3. Transer teriyaki liquid to sauce pan. Heat up for about 1 minutes or until hot and bubbly. Remove sauce pan from heat and immediately stir in cornstarch water mixture. Stir rapidly till sauce thickens. Allow to cool.
4. Add extra sugar for sweetness or extra vinegar for tang. Customize the teriyaki sauce to your taste!
Chicken Teriyaki Burgers
Adapted from here
• 1 lbs each of chicken breast and thighs
• 2 green onions
• 1 1/4 tsp sambal oelek (I would use more next time)
• 3 cloves garlic
• 3 tbs cilantro, minced
• 1 tsp salt and pinch of pepper
• 1 egg
• 2/3 cup panko or bread crumbs
• 1/2 cup of teriyaki sauce
• 8 sesame buns, split and toasted
• 8 leaves red lettuce
• 8 1/4-inch slices of pineapple
• Thin slices of tomato
In a large bowl, mix together the chicken, panko, egg, green onions, chopped cilantro, garlic, sam bal, and salt. With oiled hands form mixture into 8 patties. To make patties uniform in size I used the lid of a jar which was a little bigger then my palm. Cover lid with plastic wrap and form patties inside the lid to to make them all uniform in size.
Heat oil in a large non-stick frying pan over medium-high heat. Add chicken patties and cook on both sides, brushing each side with the teriyaki mixture, about 10 minutes, or until fully cooked through. Grill pineapples on grill until heated through and grill marks form. Place burgers on toasted buns and top with lettuce, pineapple and Ginger Mayonnaise.
• 1/4 cup mayonnaise & 1/4 cup fat free greek yogurt (Fage brand)
• 2 teaspoons minced fresh ginger
• 2 teaspoons lime juice
• 1 clove garlic, minced
• 1/4 teaspoon salt
• 2 tsp dill pickles
In a small bowl, mix together all ingredients. Refrigerate until ready to use.
Oven Baked Onion Rings – 6 servings
Recipe based on Ellie Krieger
Adapted by Sara at Imafoodblog.com
Yields about 40 Onion Rings
• 3 Sweet Vidalia Onions (any sweet onion will do)
• 1 large bag Kettle Potato Chips (about 4 Cups)
• 1 tsp Cayenne Pepper
• 1 tsp Garlic Powder
• 1 tsp Onion Powder
• 1/2 tsp salt
• 1/4 tsp black pepper
• 1 Cup plus 1/4 cup Bread Flour or all purpose
• 1 Cup Low Fat Buttermilk
• 1 egg
Preheat the oven to 450F
Cut the onions into 1/2 inch thick rounds. Be sure to make them thick because it will affect the taste and texture of your final product. If you overcook these or cut them too thin they are still good, but you lose that great texture contrast and the sweetness of the onion.
1. In a food processor, crush up the baked potato chips until they are finely ground. Place the ground up chips in a shallow bowl for dredging.
2. Separate the onion slices into rings and discard some of the smaller inner rings as well as any that break.
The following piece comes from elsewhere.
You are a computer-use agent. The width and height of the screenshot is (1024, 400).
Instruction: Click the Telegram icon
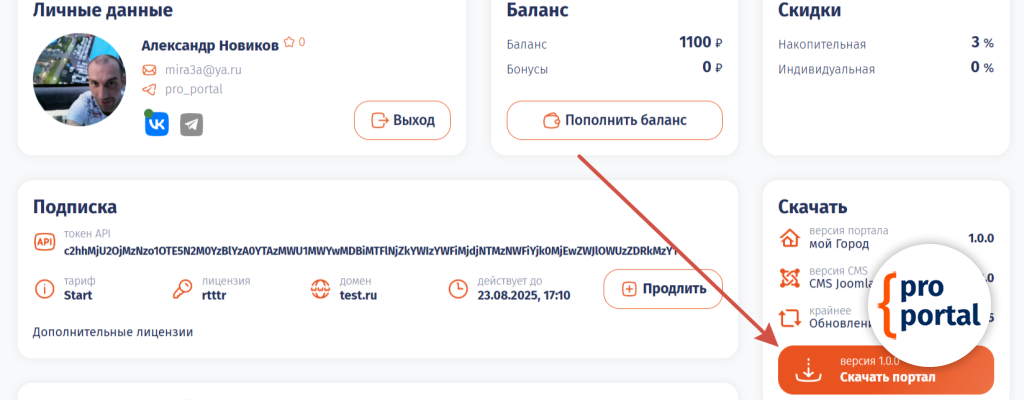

Place the remaining rings into a large resealable plastic bag with 1 cup of flour. Close the bag and give it a good shake so all the onions are coated with flour.
3. Measure out the buttermilk and whisk in the remaining ¼ cup of flour, egg and all the spices.
4. Dip the floured rings into the buttermilk mixture, then coat it with the potato chip mixture, then place it on a cooling rack that’s set on baking sheet.
5. You can spray the rings with some canola oil at this point. Let onion rings sit for at least 15 minutes so coating will stick to onions. If using two baking sheets rotate halfway through top and third rack – nestle little onions inside big ones.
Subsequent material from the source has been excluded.